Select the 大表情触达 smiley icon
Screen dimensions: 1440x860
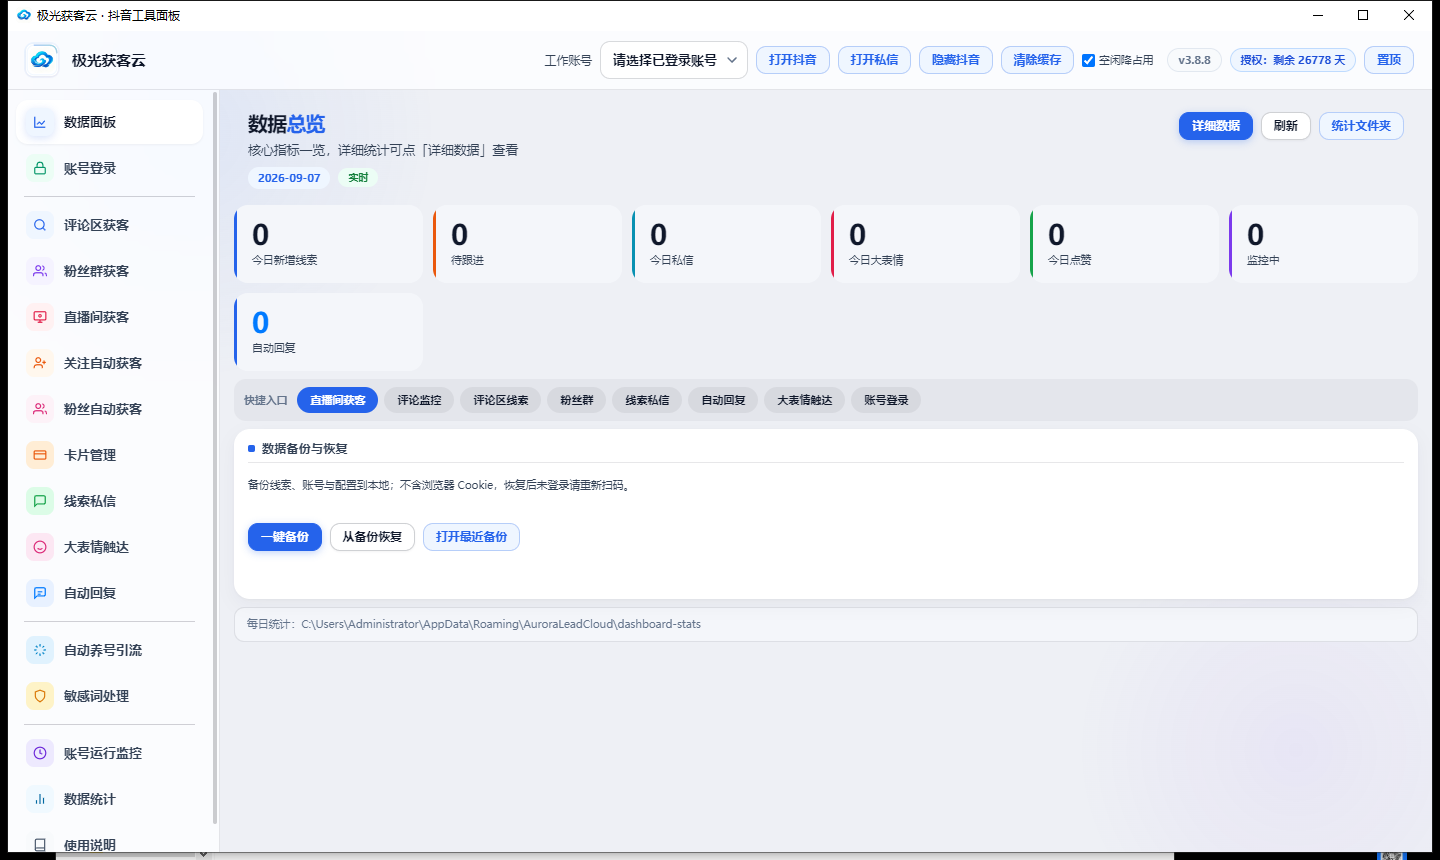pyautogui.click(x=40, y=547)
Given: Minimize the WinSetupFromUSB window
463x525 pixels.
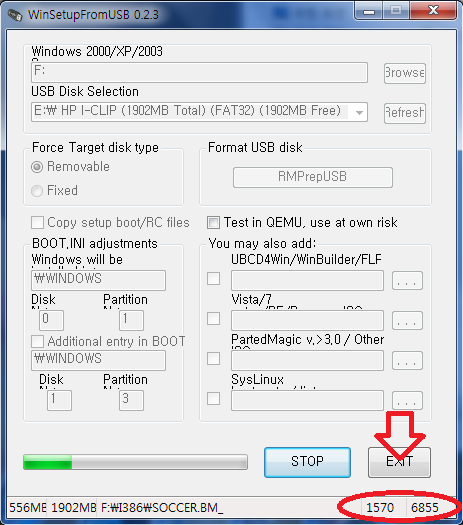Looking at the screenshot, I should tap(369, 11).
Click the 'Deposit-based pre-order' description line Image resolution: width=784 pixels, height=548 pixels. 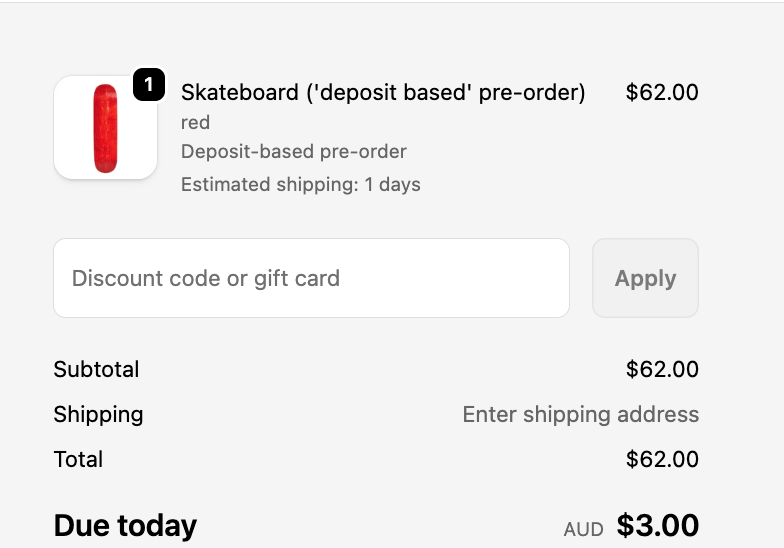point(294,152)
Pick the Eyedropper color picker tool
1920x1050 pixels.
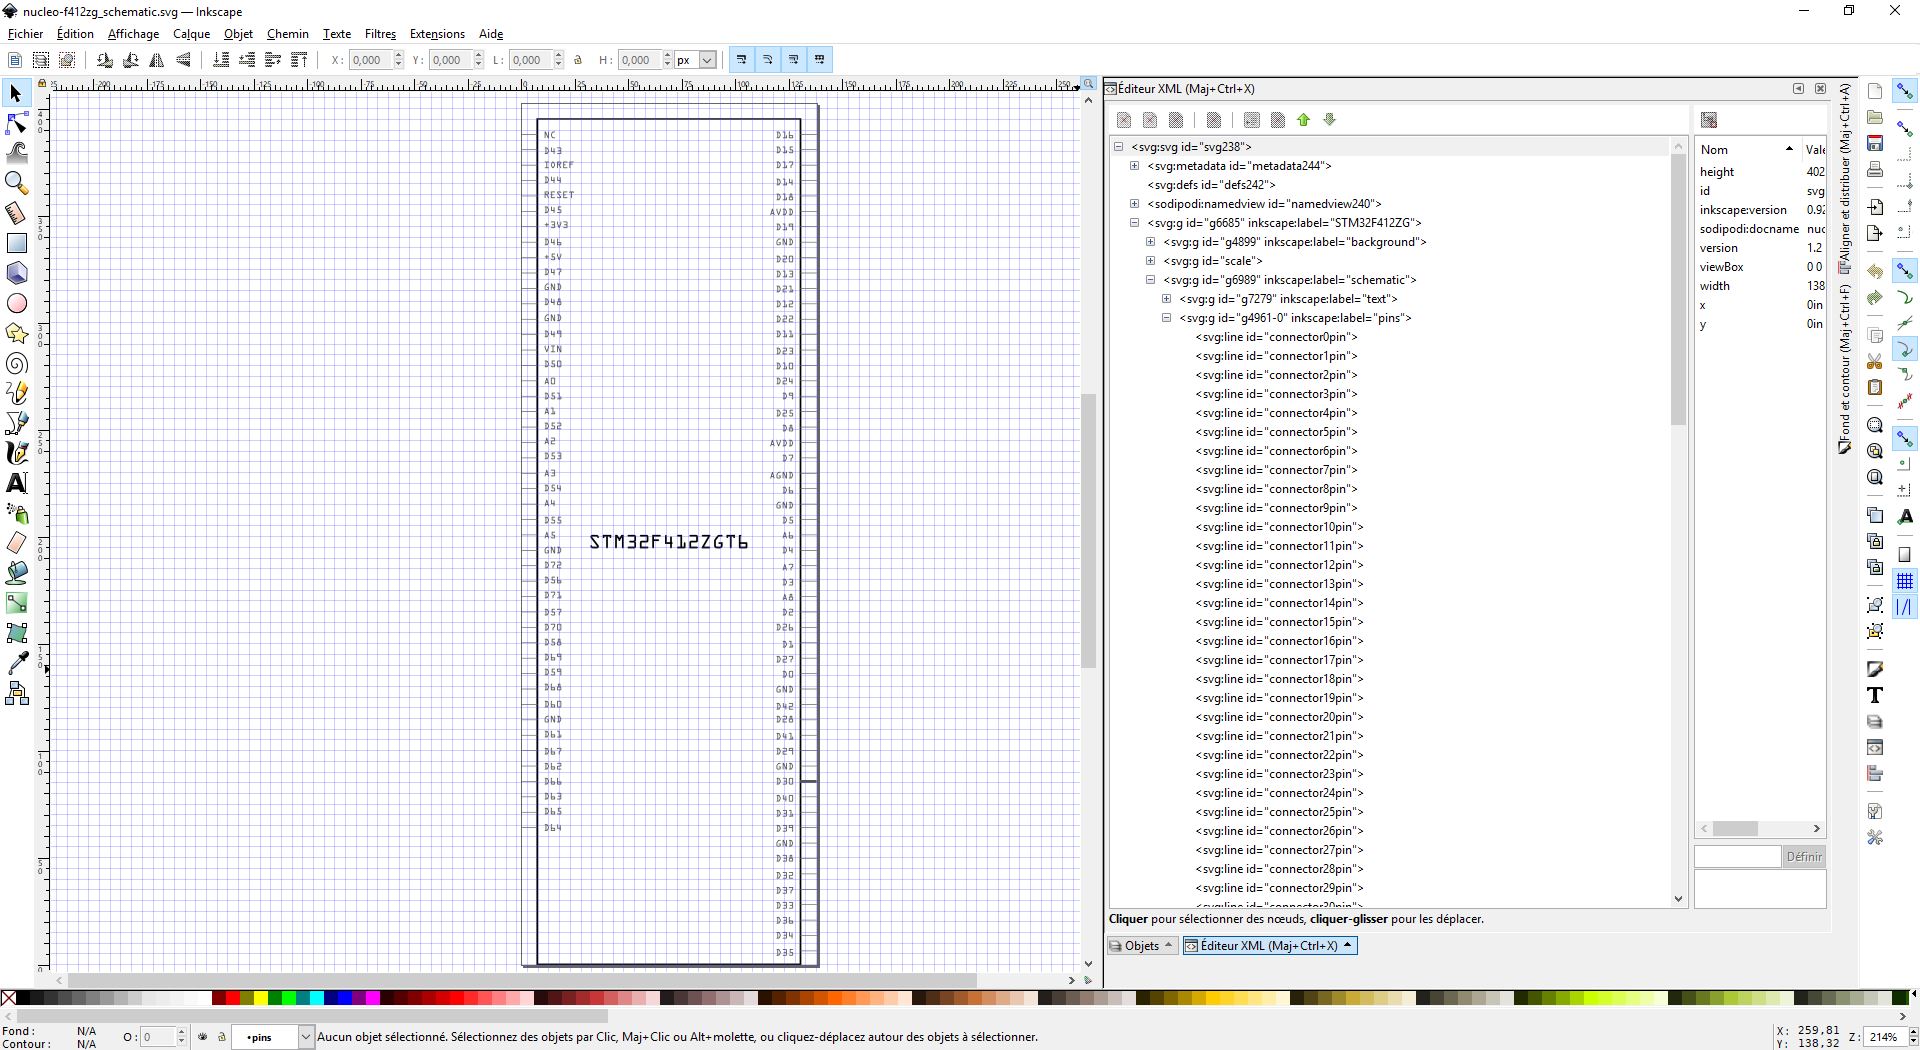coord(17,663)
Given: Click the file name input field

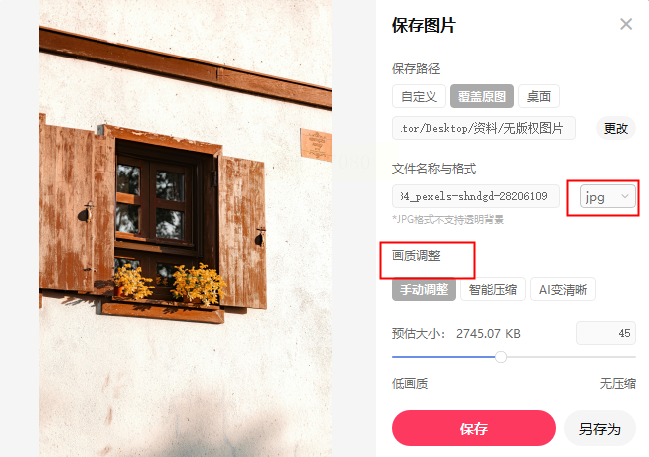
■ ■ ■ ■ ■ ■ ■
Problem to work on:
Number of lines with the string "Given" in them: give it by itself, based on the listing above.

Answer section:
2